[C++-sig] my experiences with boost/python so far

Robert Andre randre at pppl.gov
Tue Apr 9 21:42:39 CEST 2002


I am relatively new to the boost/python library so I thought I would relate 
some of my experiences with using boost on a dual processor, 
linux mandrake 8.0, 2.2 kernel with gcc 3.0.4:

1) building requires a magic command.  I probably missed the documentation somewhere
   but my magic command turned out to be

     jam -sBOOST_ROOT=/home/randre/cvs/boost -sTOOLS="gcc" -sPYTHON_ROOT="/usr/local" \
         -sPYTHON_VERSION=2.2 -sPYTHON_LIB_PATH="/usr/local/lib/python2.2"

   If I leave off the PYTHON_LIB_PATH I get the failure,

Couldn't find Python 2.2 installation in /usr/local
skipping Boost.Python library build
You can configure the location of your python installation, by setting:
PYTHON_ROOT - currently "/usr/local"
PYTHON_VERSION - currently "2.2"
PYTHON_INCLUDES - configured from PYTHON_ROOT, currently "/usr/local/include/python2.2"
PYTHON_LIB_PATH - configured from PYTHON_ROOT, currently "/usr/local/lib/python2.2/config"
...found 402 targets...

   To test, I had to add -sGCC_ROOT_DIRECTORY=/usr/local with the target 'test' because
   I use LD_LIBRARY_PATH (I know I shouldn't) and it gets reset by the test.  The pickle
   tests always seem to fail for me.

   Is there a way to see what  gcc-C++-action  and  gcc-Link-action are doing? 

2) I've had no luck in compiling boost on any system with gcc 2.9* because of the
   template instantiation support -- so much for Mac OS X.

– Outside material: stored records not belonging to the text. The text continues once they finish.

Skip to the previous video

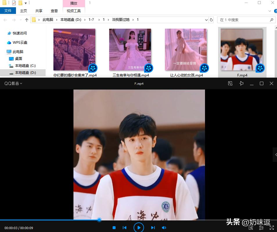[125, 228]
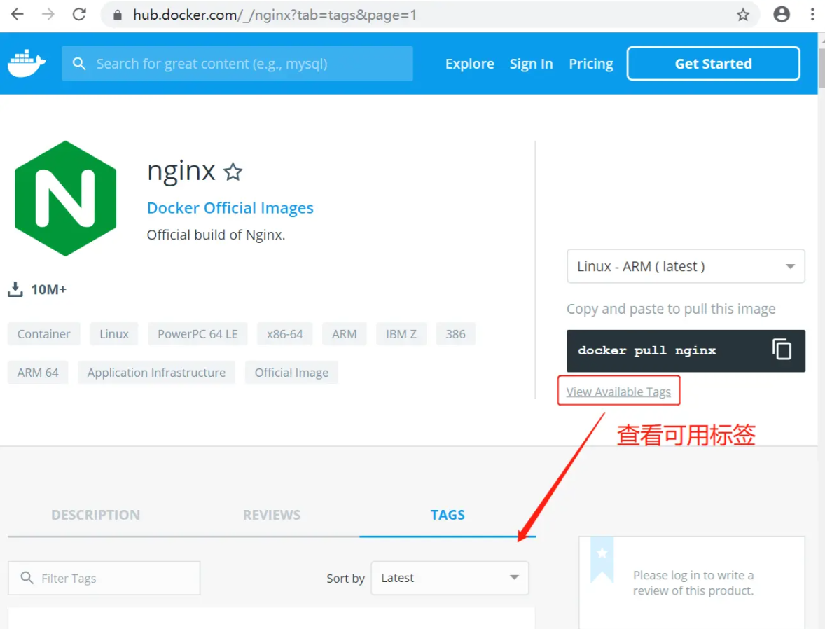Image resolution: width=825 pixels, height=629 pixels.
Task: Reload the page
Action: click(80, 15)
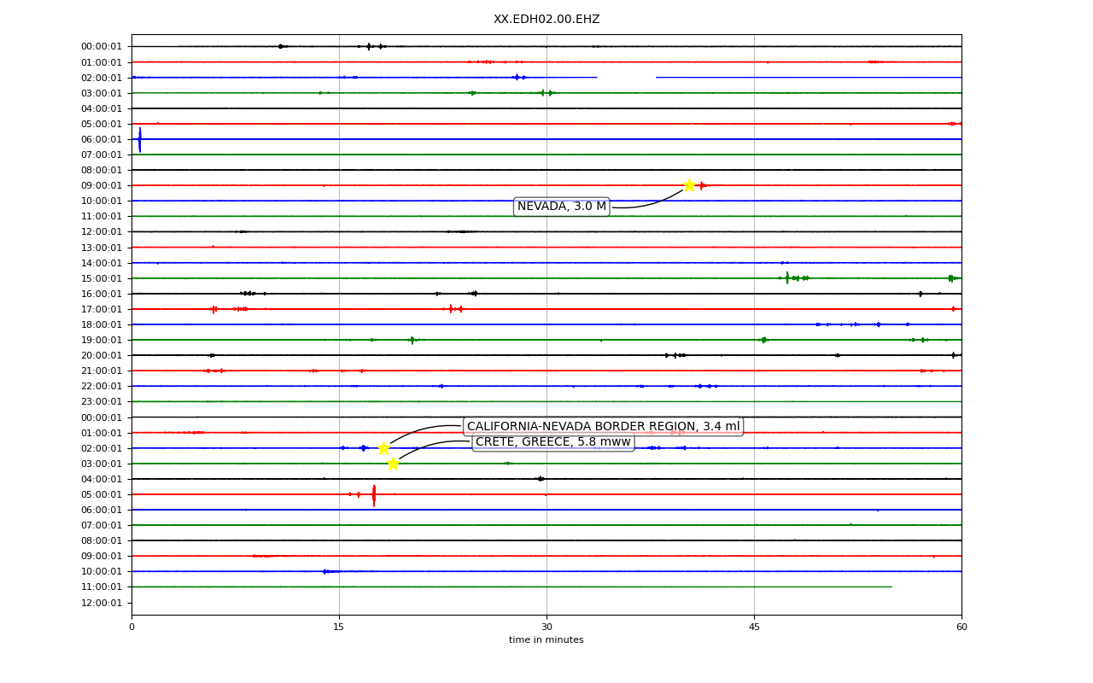Click the 12:00:01 label at the bottom row
Image resolution: width=1093 pixels, height=683 pixels.
click(x=102, y=603)
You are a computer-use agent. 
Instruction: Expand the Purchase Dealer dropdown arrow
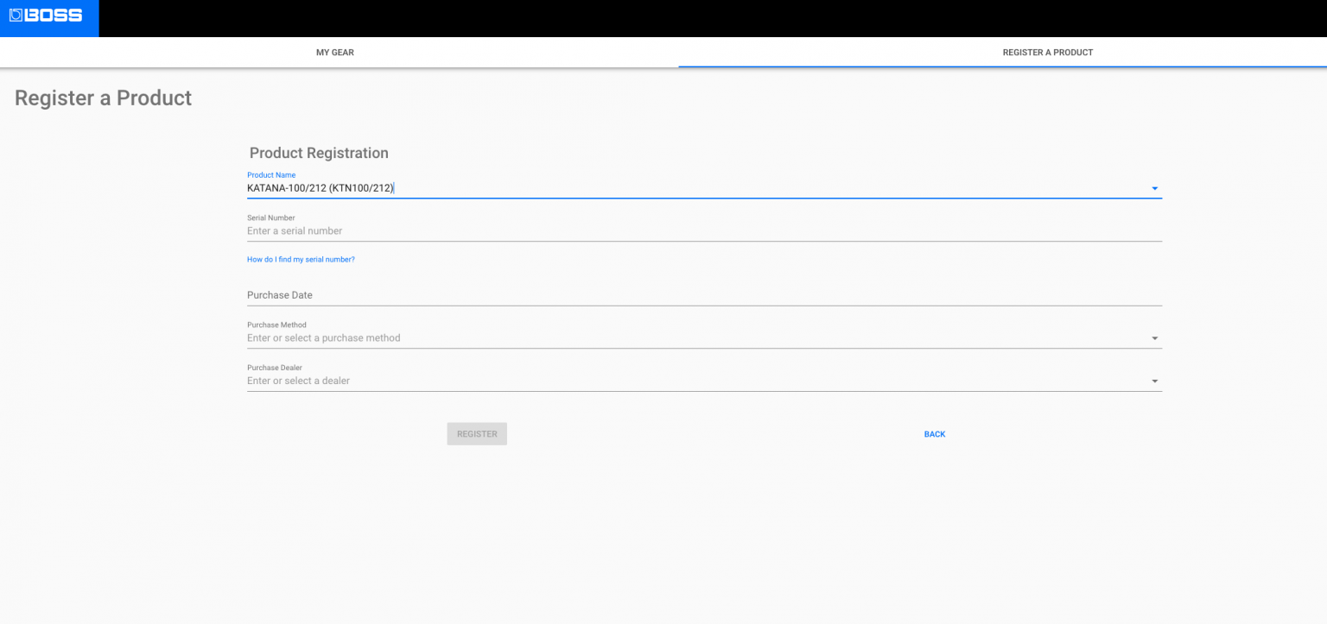1154,381
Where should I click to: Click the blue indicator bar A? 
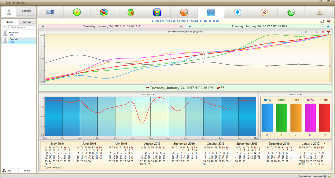267,117
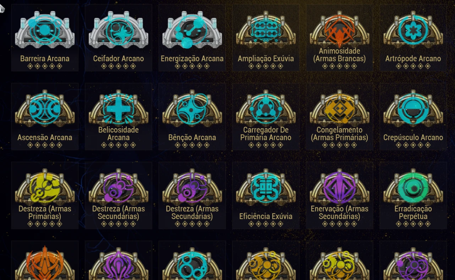Select the Ceifador Arcano arcane
Screen dimensions: 455x280
[119, 38]
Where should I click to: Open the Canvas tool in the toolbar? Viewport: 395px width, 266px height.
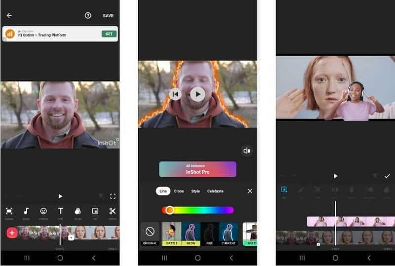(9, 212)
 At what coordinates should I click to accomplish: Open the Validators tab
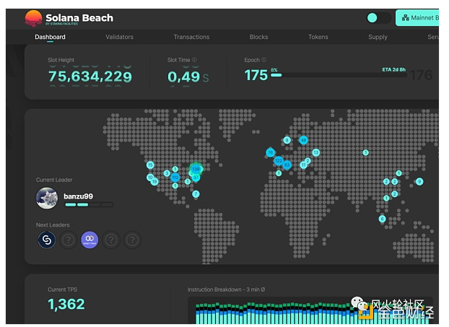tap(119, 37)
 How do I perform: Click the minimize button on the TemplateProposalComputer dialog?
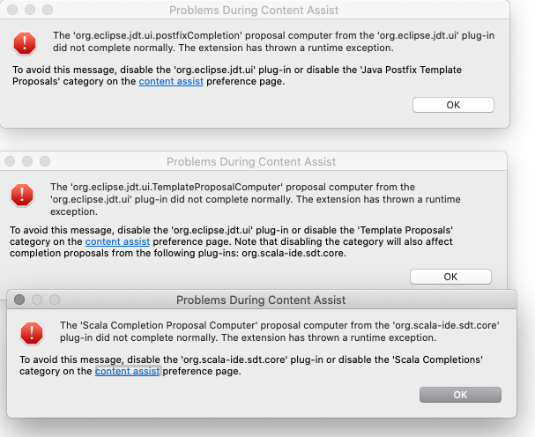pyautogui.click(x=27, y=161)

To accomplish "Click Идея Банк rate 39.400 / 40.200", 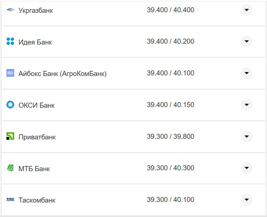I will click(170, 41).
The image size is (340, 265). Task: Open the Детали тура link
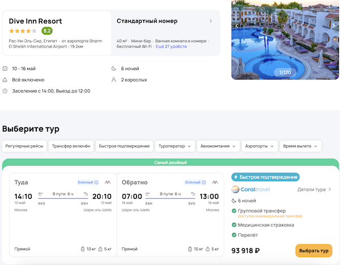point(315,190)
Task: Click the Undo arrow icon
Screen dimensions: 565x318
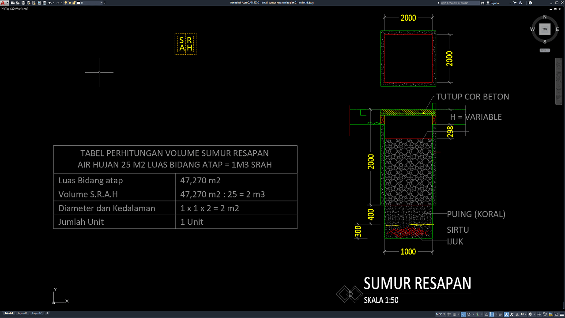Action: pos(50,3)
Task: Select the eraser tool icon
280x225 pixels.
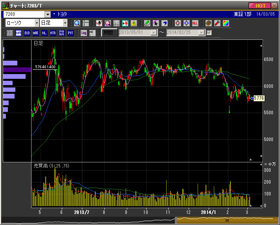Action: tap(164, 23)
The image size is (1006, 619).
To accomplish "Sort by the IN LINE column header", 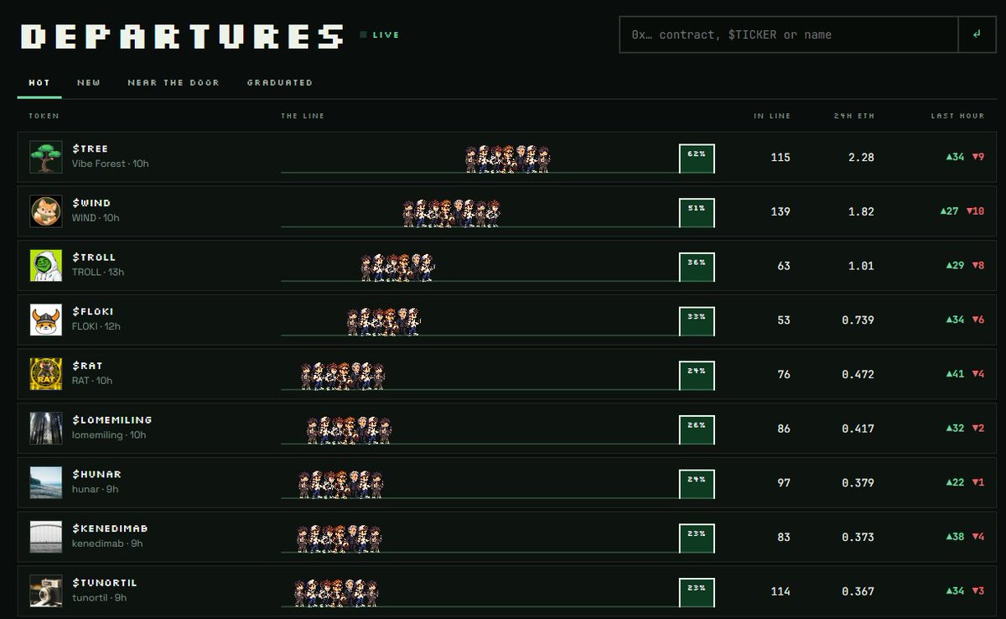I will click(772, 116).
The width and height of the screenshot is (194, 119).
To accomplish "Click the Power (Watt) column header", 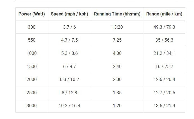I will (32, 14).
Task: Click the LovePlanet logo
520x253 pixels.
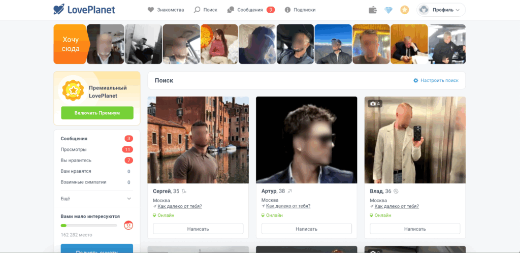Action: click(84, 10)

3) creating a single module worked fine but when I started using two modules built
   with boost I would get seg faults deep within stringstream -- something to do with a
   missing character_trait used in double conversions.  I'm guessing a compiler bug or
   I built my gcc incorrectly. I finally had to force the use of the deprecated 
   strstream in  operators.hpp.

4) I created an exception class derived from std::exception.  Generally this works but
   sometimes the exception type gets lost somehow and I end up with the python
   message 'RuntimeError: unidentifiable C++ exception' instead of my nice error
   message.  Exceptions were very unstable until I compiled gcc with the 
   --enable-sjlj-exceptions option.

5) The function overloading and cross module support are really really cool.

6) I'm not totally sure of what I am doing when I make to_python() and from_python()
   functions.  The reference class looks good but I have to study it to
   figure out what is going on with the reference counting.  The to_python(PyObject*)
   does not transfer ownership the way I thought it would for ordinary functions so I 
   ended up wrapping a PyObject* in my own TransferPyObject class with a 
   to_python(TransferPyObject) which transfers ownership.  There's probably a better way.

7) Overall I am very impressed with the ease of building a C++ extension but I am never
   quite sure what will happen when I run the extensions and I haven't stressed tested
   them.  I'm hoping gcc 3.1 solves some of my issues because solid linux support is
   required for what I am doing.  Are there any other compilers for linux which work with 
   boost/python or do other gcc users not have these problems?   I've got a few other 
   unix architectures which I will eventually test it on.